The skin may hold the key to differentiating classic pemphigus from the heterogenous autoimmune syndrome known as paraneoplastic autoimmune multiorgan syndrome.
It is a distinction of critical prognostic importance, because paraneoplastic autoimmune multiorgan syndrome (PAMS) typically is rapidly fatal, according to Dr. Sergei A. Grando, professor of dermatology and biologic chemistry at the University of California, Irvine. "The vast majority of patients die within several months of diagnosis, usually due to infections or respiratory failure, often taking the form of multiorgan system failure."

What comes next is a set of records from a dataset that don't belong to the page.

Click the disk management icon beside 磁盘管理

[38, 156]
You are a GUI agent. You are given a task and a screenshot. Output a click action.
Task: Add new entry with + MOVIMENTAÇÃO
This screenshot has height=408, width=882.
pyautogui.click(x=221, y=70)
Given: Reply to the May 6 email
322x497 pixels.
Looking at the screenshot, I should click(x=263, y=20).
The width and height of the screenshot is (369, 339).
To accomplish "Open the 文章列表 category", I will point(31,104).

Two-thirds of patients with PAMS have a known internal malignancy at the time of their first mucocutaneous eruption. The most common of these neoplasms are non-Hodgkin’s lymphoma, which is present in more than 40% of PAMS patients; chronic lymphocytic leukemia, present in 30%; Castleman disease, present in 10%; and thymoma, present in 6%.
When a patient meets the diagnostic criteria for PAMS without having a known cancer, it is appropriate to launch a search for hidden malignancy, said Dr. Grando.

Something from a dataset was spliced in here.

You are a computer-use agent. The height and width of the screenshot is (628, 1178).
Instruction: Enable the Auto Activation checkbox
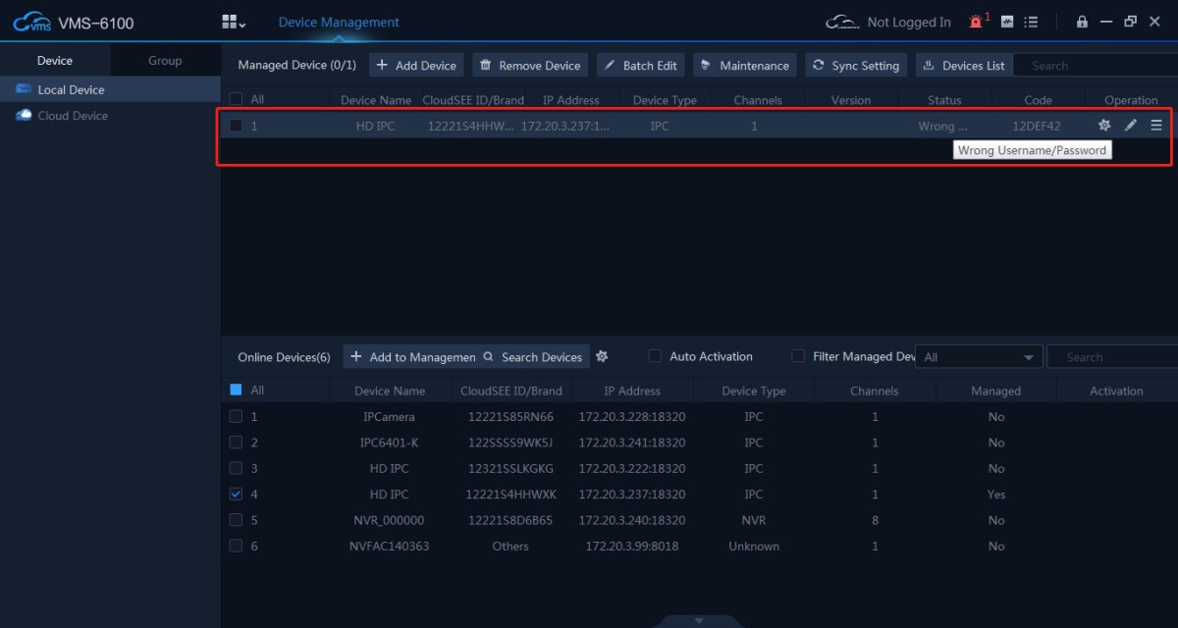[655, 356]
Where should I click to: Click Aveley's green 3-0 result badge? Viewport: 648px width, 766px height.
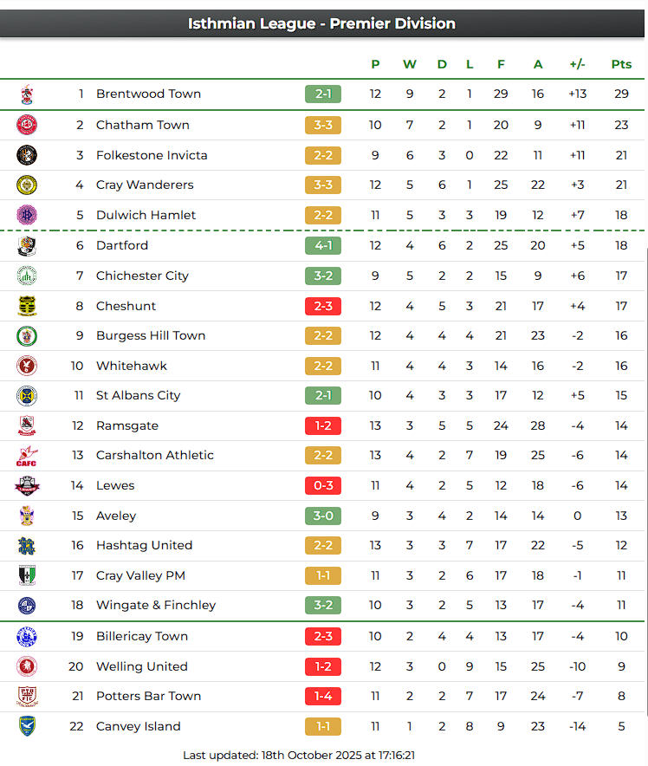[x=323, y=516]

A key distinction between the skin lesions of PAMS and classic pemphigus is that PAMS involves inflammatory macules, papules, plaques, and blisters occurring on an inflammatory background over the trunk and extremities, including the palms and soles, but sparing the scalp.
In contrast, the generally more vesicular blisters and crusted erosions of pemphigus vulgaris display little erythema and usually occur on a noninflammatory background on the scalp, trunk, and extremities (but sparing the palms and soles). The most common location for skin lesions in PAMS is the palms; in pemphigus vulgaris, it is the scalp.
Also, Nikolsky's sign is positive in pemphigus vulgaris, but negative in PAMS, added Dr. Grando, who was among the investigators who first described PAMS a decade ago (Arch. Dermatol. 2001;137:193-206).
PAMS is characterized by severe and diffuse oral mucous membrane involvement, with persistent painful stomatitis because of blisters and erosions, and frequent involvement of other mucous membranes, including the eyes and genitalia. Cicatrizing conjunctivitis is particularly common in PAMS. In contrast, oral mucous membrane involvement in pemphigus is more discrete, with the eyes or other nonoral mucosa rarely involved.
Another key in the differential diagnosis: PAMS is associated with the HLA-DRB1*03 allele, whereas pemphigus vulgaris and foliaceous are strongly associated with the -04 and -14 alleles, respectively.
A hallmark of PAMS is respiratory involvement, with the sloughing of bronchial epithelial cells contributing to small airway occlusion and bronchiolitis obliterans. Classic pemphigus is free of respiratory involvement.
Both the esophagus and colon may be involved in PAMS, whereas only the esophagus is affected in pemphigus vulgaris.
In a published series of 28 PAMS patients, painful and generalized oral stomatitis was present in all 28, respiratory involvement was in 26, death from respiratory failure occurred in 22, and lichenoid skin involvement was present in 19. Only seven patients had no skin lesions (Br. J. Dermatol. 2003;149:1143-51).
At least five different subtypes of PAMS can be distinguished on the basis of the skin disease manifestations they most resemble. These subtypes of pemphiguslike PAMS include paraneoplastic pemphigus, bullous pemphigoid–like, erythema multiforme–like, lichen planus–like, and graft-vs.-host-disease–like versions of PAMS.
Dr. Grando eschews the term "paraneoplastic pemphigus" as too restrictive. After all, true pemphigus doesn’t usually affect the lungs, he noted.
Whereas most patients with classic pemphigus respond well to high-dose corticosteroids and recalcitrant disease can be effectively treated with cytotoxic agents, cyclosporine, intravenous gamma globulin, and other second-line agents, PAMS is resistant to all conventional forms of therapy.
"What can we offer? Really not much," Dr. Grando said during his presentation at the World Congress of Dermatology in Seoul, South Korea.
The preferred treatment regimen is a combination of prednisone and cyclosporine, with or without cyclophosphamide. Monthly courses of IVIG can buy patients a few extra months, he added.
Dr. Grando declared having no relevant financial interests.